= Forster baronets =

Extinct baronetcy in the Baronetage of the United Kingdom

There have been six Forster Baronetcies, four in the Baronetage of England, one in the Baronetage of Ireland and one in the Baronetage of the United Kingdom. All are extinct.

==Forster of Bamburgh==

Escutcheon of the Forster baronets of Bamburgh

The Baronetcy of Forster of Bamburgh was created in the Baronetage of England by James I for Claudius Forster of Bamburgh Castle, Northumberland, on 7 March 1620.

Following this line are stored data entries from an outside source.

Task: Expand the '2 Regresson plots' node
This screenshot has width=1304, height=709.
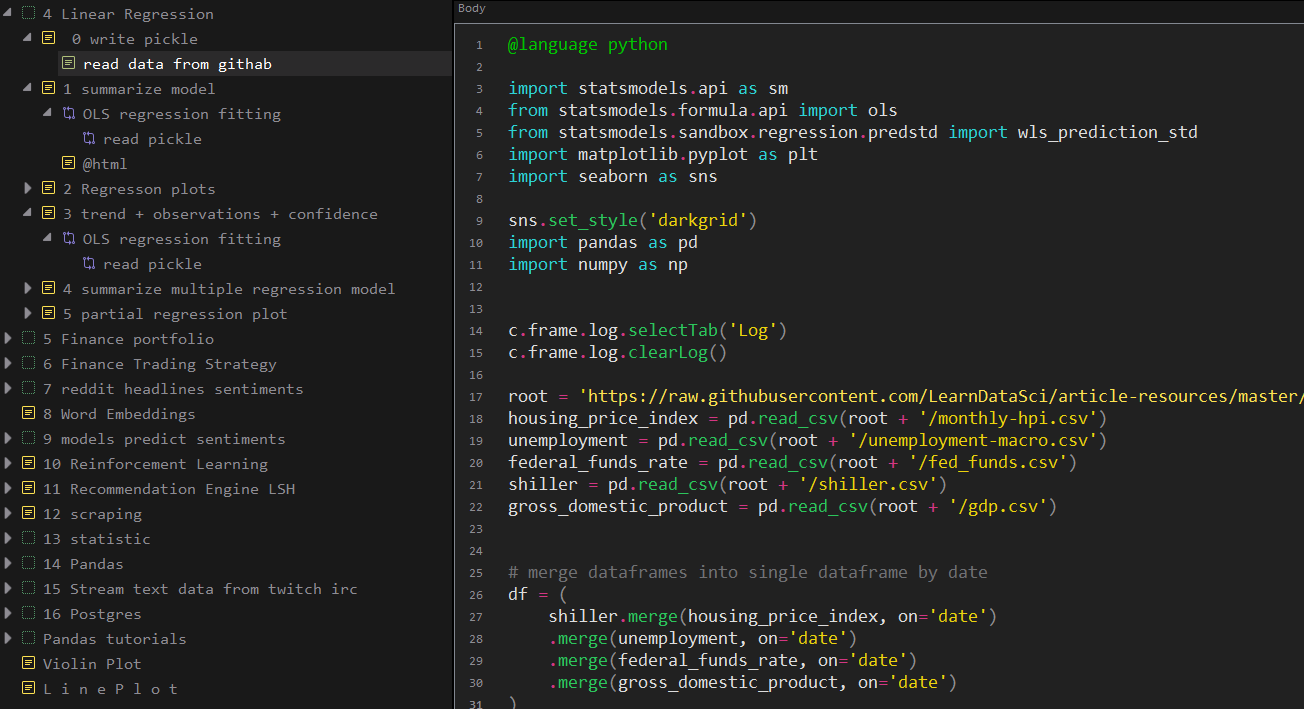Action: [28, 189]
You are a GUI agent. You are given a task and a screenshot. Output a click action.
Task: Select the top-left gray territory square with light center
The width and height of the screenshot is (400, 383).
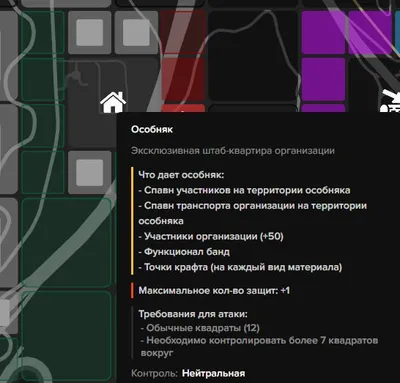coord(89,32)
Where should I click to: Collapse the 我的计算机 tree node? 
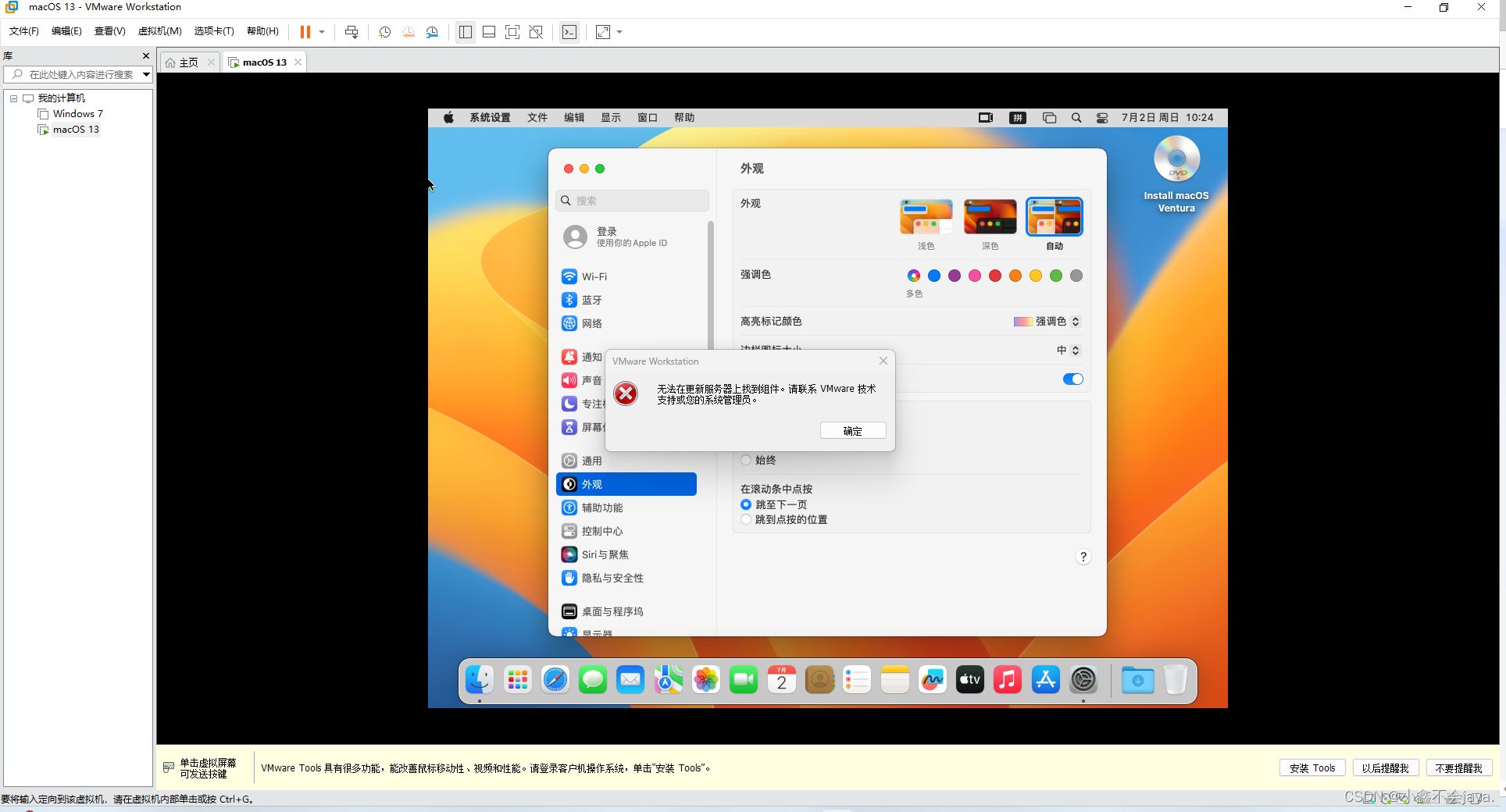point(13,98)
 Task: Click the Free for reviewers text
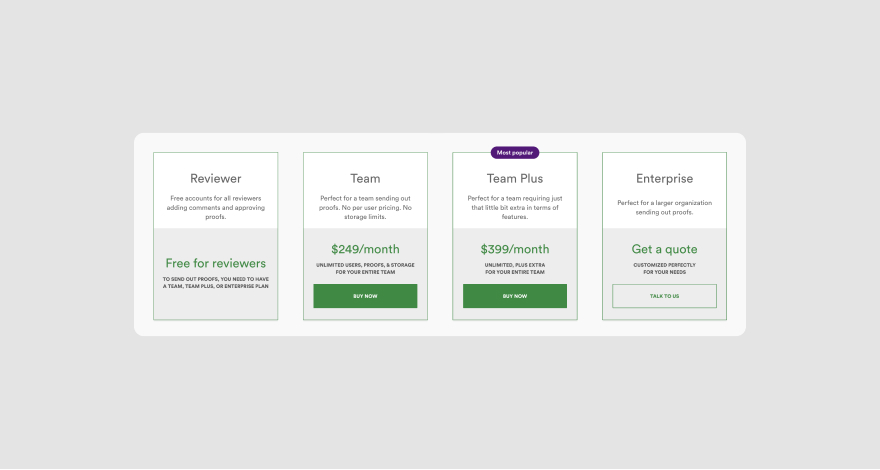pos(216,263)
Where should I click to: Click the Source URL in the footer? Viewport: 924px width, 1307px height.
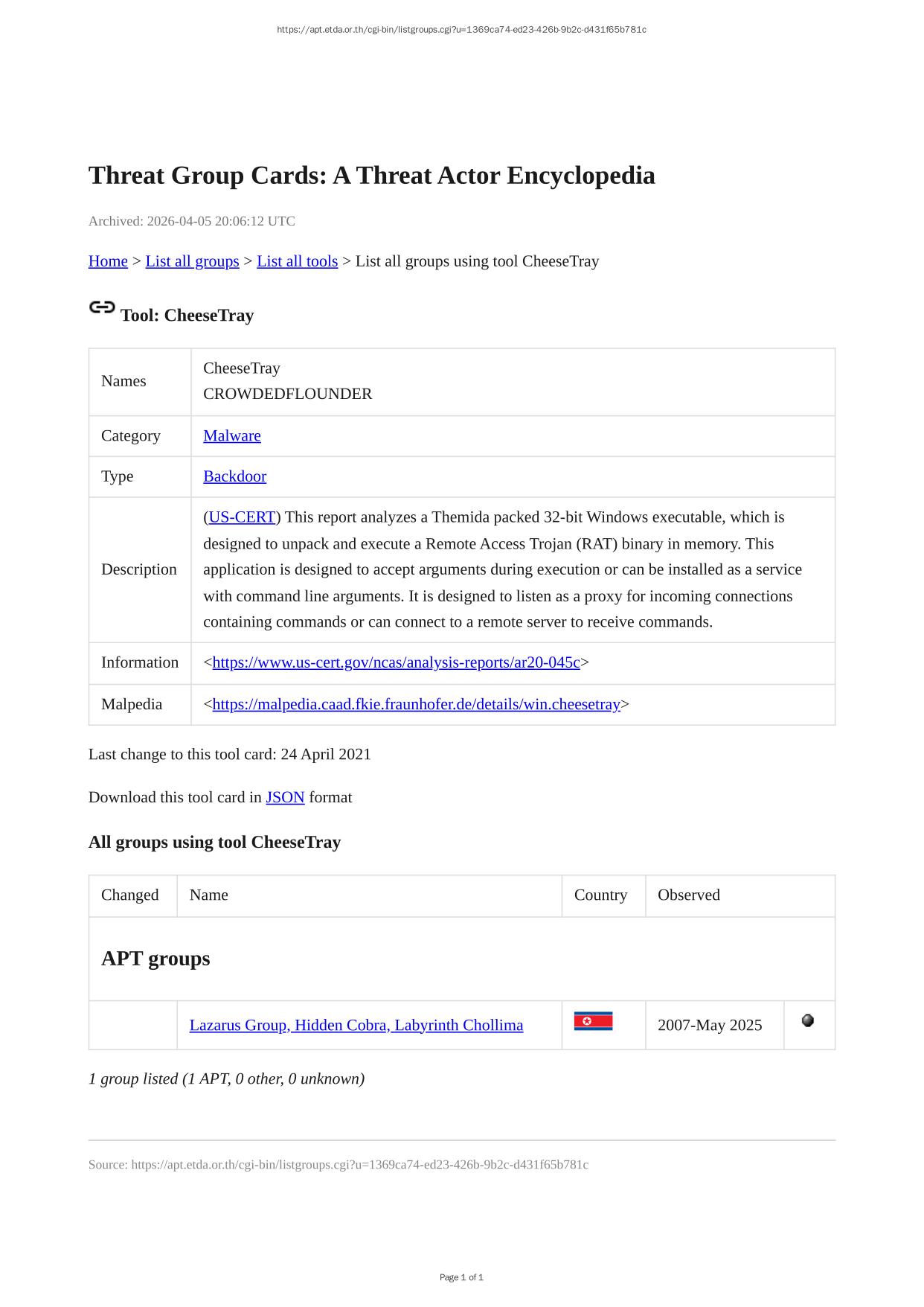tap(359, 1164)
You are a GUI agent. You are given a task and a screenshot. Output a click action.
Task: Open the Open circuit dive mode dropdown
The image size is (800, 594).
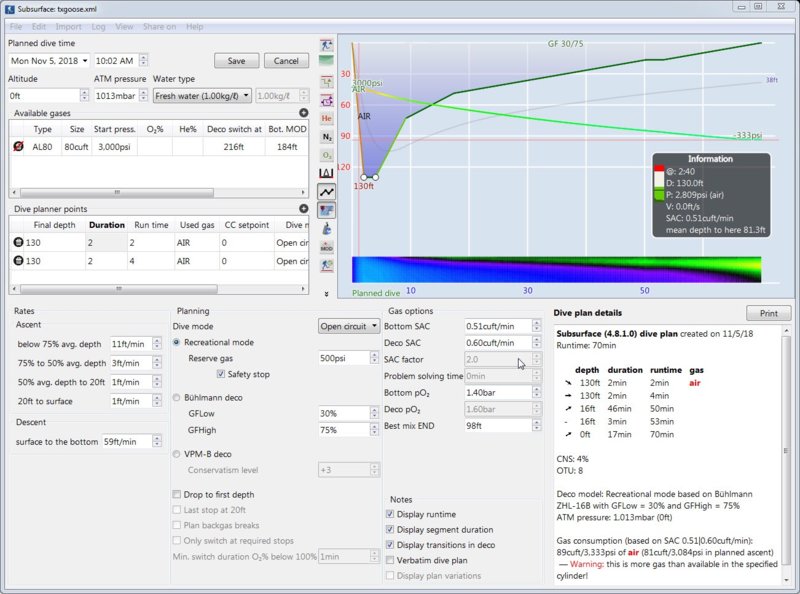348,326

The Forsters of Etherstone, Co Durham and Bamburgh, a long-established and prolific Northumbrian family, provided twelve successive Governors of Bamburgh Castle over a period of 400 years, but the family was ultimately ruined as a result of their part in the Jacobite risings in the 18th century. They subsequently lived for over 100 years at Adderstone, a property sometimes confused by modern-day Forsters with Etherstone.

===Forster of Bamburgh (1620)===
- Sir Claudius Forster, 1st Baronet (c. 1575–1623) Extinct on his death

===Other notable Northumberland Forsters===
- Thomas Forster (1683–1738)

==Forster of Aldermaston==
The Baronetcy of Forster of Aldermaston was created in the Baronetage of England by James I for Humphrey Forster of Aldermaston Court, Berkshire on 20 May 1620.

The Forsters of Aldermaston descended from the Forsters of Harpsden in Oxfordshire and supposedly from the Forsters of Bamburgh Castle in Northumberland.

===Forster of Aldermaston (1620)===
- Sir Humphrey Forster, 1st Baronet (1595–1663)
- Sir Humphrey Forster, 2nd Baronet (c. 1711)

==Forster of East Greenwich==
The Baronetcy of Forster of East Greenwich was created on 11 July 1661 in the Baronetage of England for Reginald Forster, a London goldsmith who served at the Court of Charles I. The 2nd Baronet married a Warwickshire heiress but died childless and the Baronetcy became extinct.

===Forster of East Greenwich (1661)===
- Sir Reginald Forster, 1st Baronet (1618–84)
- Sir Reginald Forster, 2nd Baronet (1640–1705) Extinct on his death

==Forster of Coolderry==
The Baronetcy of Forster of Coolderry, County Monaghan was created in the Baronetage of Ireland on 15 January 1794 for Thomas Forster.

===Forster of Coolderry (1794)===
- Sir Thomas Forster, 1st Baronet (1751–1843)
- Sir George Forster, 2nd Baronet (1796–1876), MP for Monaghan 1852–1865
- Sir Thomas Oriel Forster, 3rd Baronet (1824–1895)
- Sir Robert Forster, 4th Baronet (1827–1904)

==Forster of Lysways Hall==
The Baronetcy of Forster of Lysways Hall was created in the Baronetage of the United Kingdom on 17 March 1874 for Charles Forster, of Lysways Hall, Longdon, Staffordshire, Member of Parliament for Walsall 1852–91, son of Charles Smith Forster, banker, of Walsall, and High Sheriff of Staffordshire 1845.

===Forster of Lysways Hall (1874)===
- Sir Charles Forster, 1st Baronet (1815–1891)
- Sir Charles Forster, 2nd Baronet (1841–1914) married on 1899 Mary, daughter of the late Archdale Villiers Palmer, of Nazeing Park, Essex.
- Sir Francis Villiers Forster, 3rd Baronet (1850–1930) Extinct on his death

==Forster of The Grange==
The Baronetcy of Forster of The Grange was created in the Baronetage of the United Kingdom on 2 February 1912 for Ralph Forster, of The Grange, Sutton, Surrey.

===Forster of The Grange (1912)===
- Sir Ralph Collingwood Forster, 1st Baronet (1850–1930) Extinct on his death
  - Stanley Collingwood Forster (b. 1881 d. 1893)
  - Maj Hugh Murray Forster (b. 1883 d. 1915)
  - Mary (b. 1885 d. 1891)
  - Eva (b. 1889) married in 1917 Major Francis Rowley Hill and had issue:
    - Ralph Francis (b. 1920)
  - Ruth (b. 1891) married in 1920 Capt. Andreas J. Floor, and had issue.
  - Hilda (b. 1893 d. 1976) married in 1927 Col. James Forbes Robertson, and had issue.